Nothing but the lines from the one containing "Image resolution: width=1221" through the end of the data should be retyped, exactly as they stand, and pictures should not be retyped.

Saved data entries:
——————

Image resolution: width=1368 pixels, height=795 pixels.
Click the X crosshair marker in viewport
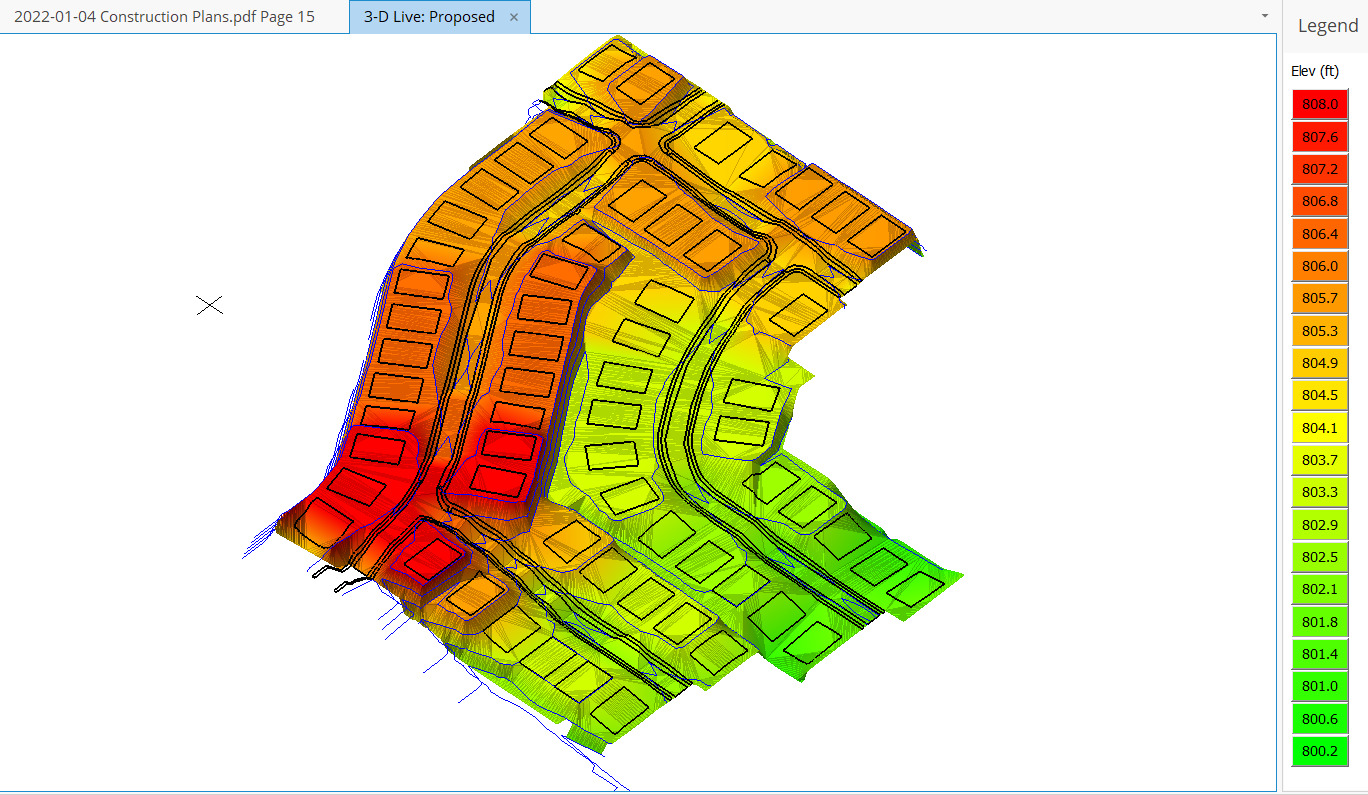209,305

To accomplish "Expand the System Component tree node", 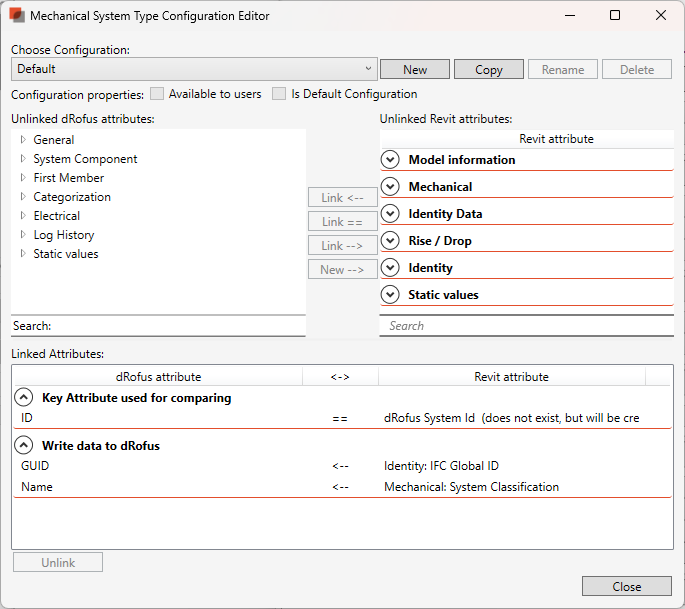I will [23, 159].
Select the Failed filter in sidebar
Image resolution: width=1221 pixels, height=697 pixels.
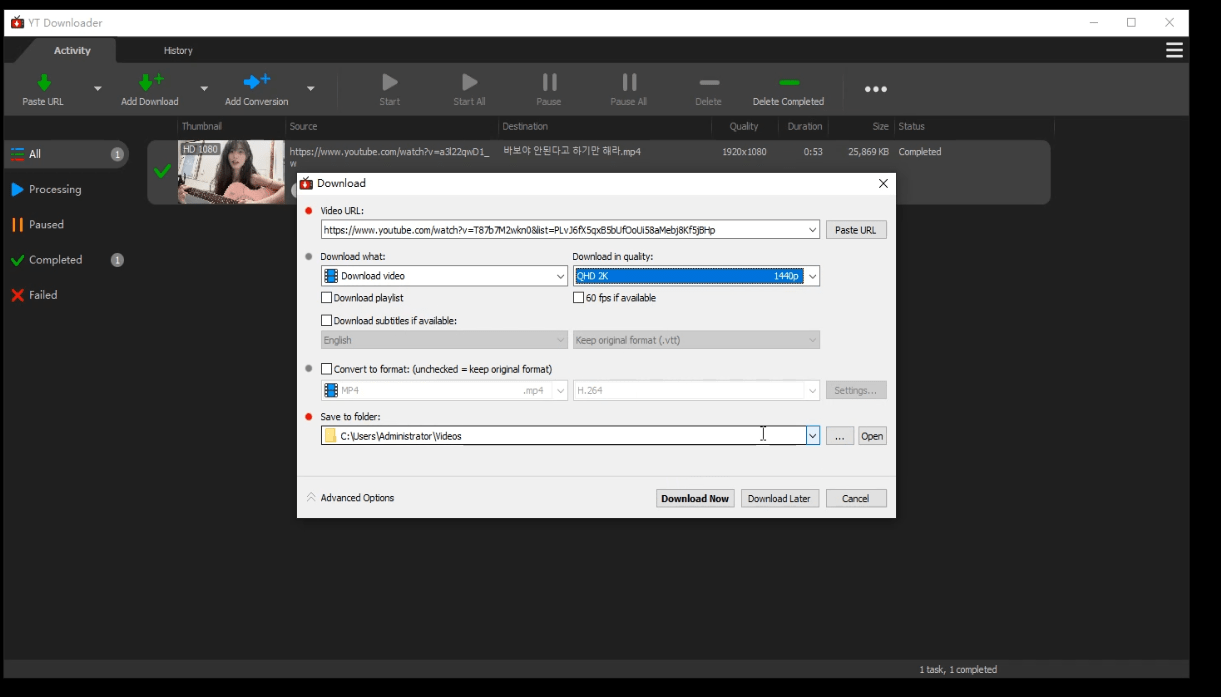(43, 295)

——————

Your solution:
Image resolution: width=1221 pixels, height=697 pixels.
(43, 295)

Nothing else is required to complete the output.